● Quoted text:

◇ ◇ ◇ ◇

The History of Butternuts
The Old Butternut Road
Migrating aboriginal people at the end of the last ice age discovered a natural wonder that would become known as the Butternut Valley. They found abundant natural resources, good water, flint and rock for tools, arrowheads and other weapons, many edible wild plants, grasses, fruits and nuts, and one nut in particular – the prized Juglans cinerea – better known as the Butternut. Soon word of a very special place spread throughout the northeast … “the land where the Butternut grows.”
The route to the Butternut valley, thousands of years old and commonly referred to as “the Old Butternut Road,”1 was already well known when Dutch traders found it in 1614.2 The road to and through the Butternut Valley, always a destination, was described as being a foot wide and a foot deep. Numerous archeologically sensitive sites along the Butternuts Creek attest to that migration and habitation.
The Wild West
Development of the lower Butternut Valley began with the signing of the Fort Stanwix Treaty of 1768 creating a western frontier. All newly available New York land was sold within two years. The lower Butternut Valley includes lands purchased as follows, from west to east: Twenty thousand acres by Clotworthy Upton, 82,030 by Staats Long Morris, his wife Catherine, Duchess of Gordon, and Col. John Butler, and the 69,000 acre Otego tract. These investors were obligated to establish farming communities within three to seven years.4 Land holders of the Butternut Valley used many means of attracting well prepared colonial settlers to the peaceful valley from areas of eastern NY and from New England5 where political unrest was stirring. Leaving well-established communities and cultures, they packed up their architectural and agricultural backgrounds along with their tools, clothing, ideas of education, etiquette, entertainment, religious practice, and fashion and settled into an area alive with natural resources.
Butler and the Morris’s divided their purchase with the Morris’s taking 32,030 acres from the southern part of the tract. After a trip upstate in 1769 to see their purchase, and “…to superintend the settlement of the (tract). Several persons obtained farms from….[the Morris’s], and the settlements which sprang up on the Butternut Creek were long know as the “Old English District’ “6 Catherine Morris chose, and they set aside, an eight patent lot tract (1,600 acres) for their own estate and home.7 On these new farms, raising sheep and the making of cheese, butter, cloth, leather and leather products led a growing economy. Development of the area proceeded rapidly.

◇ ◇ ◇ ◇

● Material shown:
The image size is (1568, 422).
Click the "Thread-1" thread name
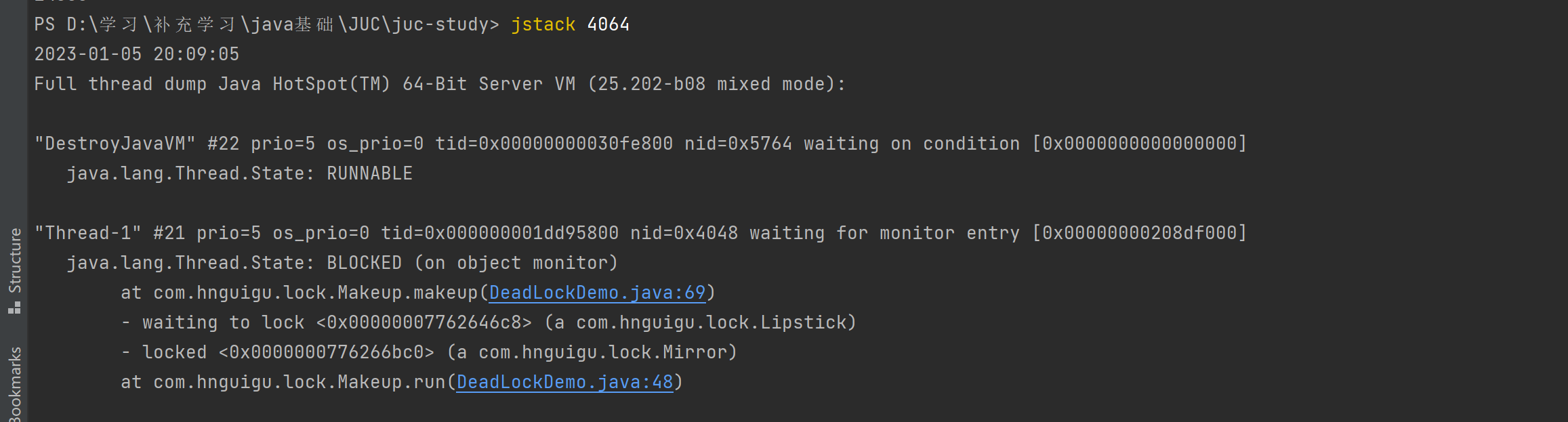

◇ ◇ ◇ ◇

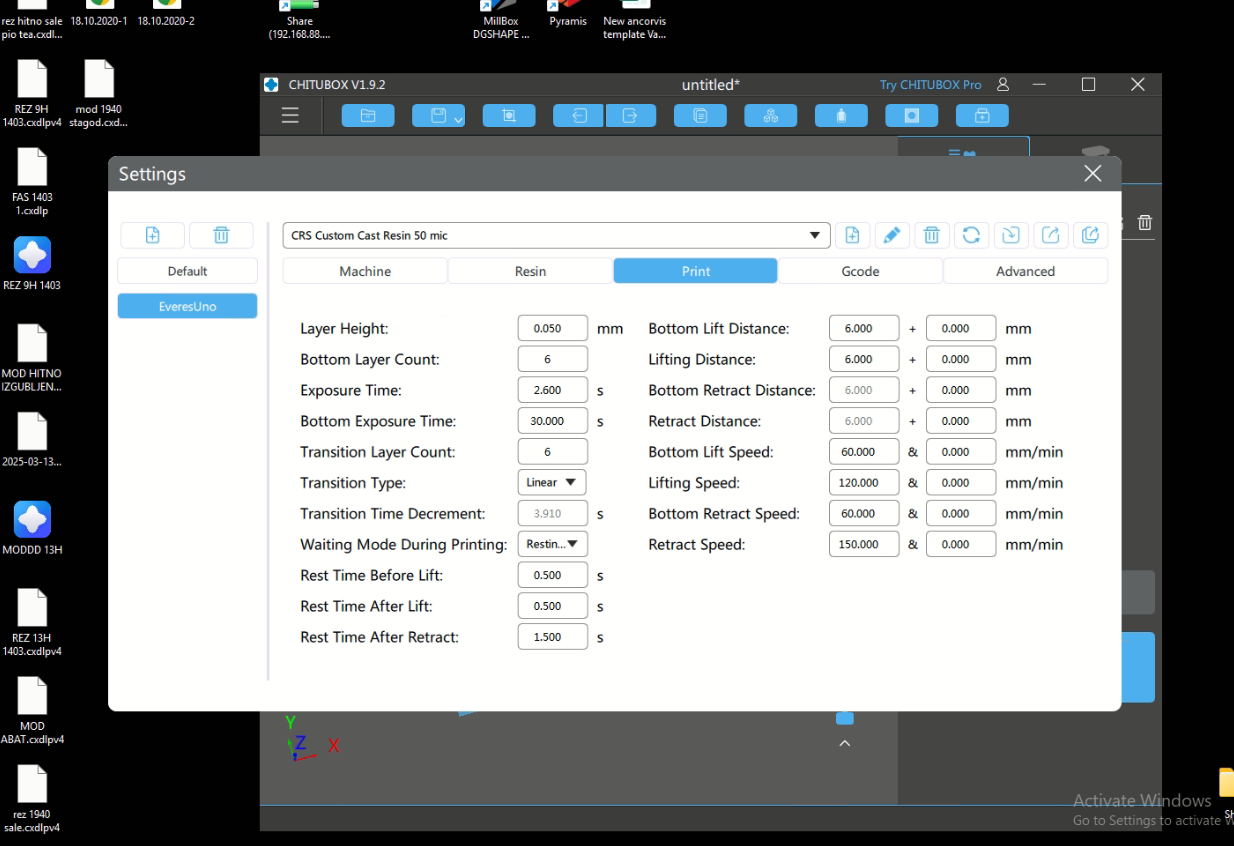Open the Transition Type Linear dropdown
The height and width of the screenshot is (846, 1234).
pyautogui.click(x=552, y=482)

◇ ◇ ◇ ◇

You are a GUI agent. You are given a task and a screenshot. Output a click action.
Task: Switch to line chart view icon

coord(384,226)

◇ ◇ ◇ ◇

● Exercise objective:
For each statement, say yes or no according to the Butternuts history, and quote the words from it that settle the matter: 1. Dutch traders came upon the Old Butternut Road in 1614. 2. All newly available New York land was sold within five years of the Fort Stanwix Treaty. 3. The tract the Morris family set aside for their own estate covered 1,600 acres. The items are separate material, apart from the Butternuts history.

● Response to this task:
1. Yes: "was already well known when Dutch traders found it in 1614"
2. No: "All newly available New York land was sold within two years."
3. Yes: "an eight patent lot tract (1,600 acres) for their own estate and home"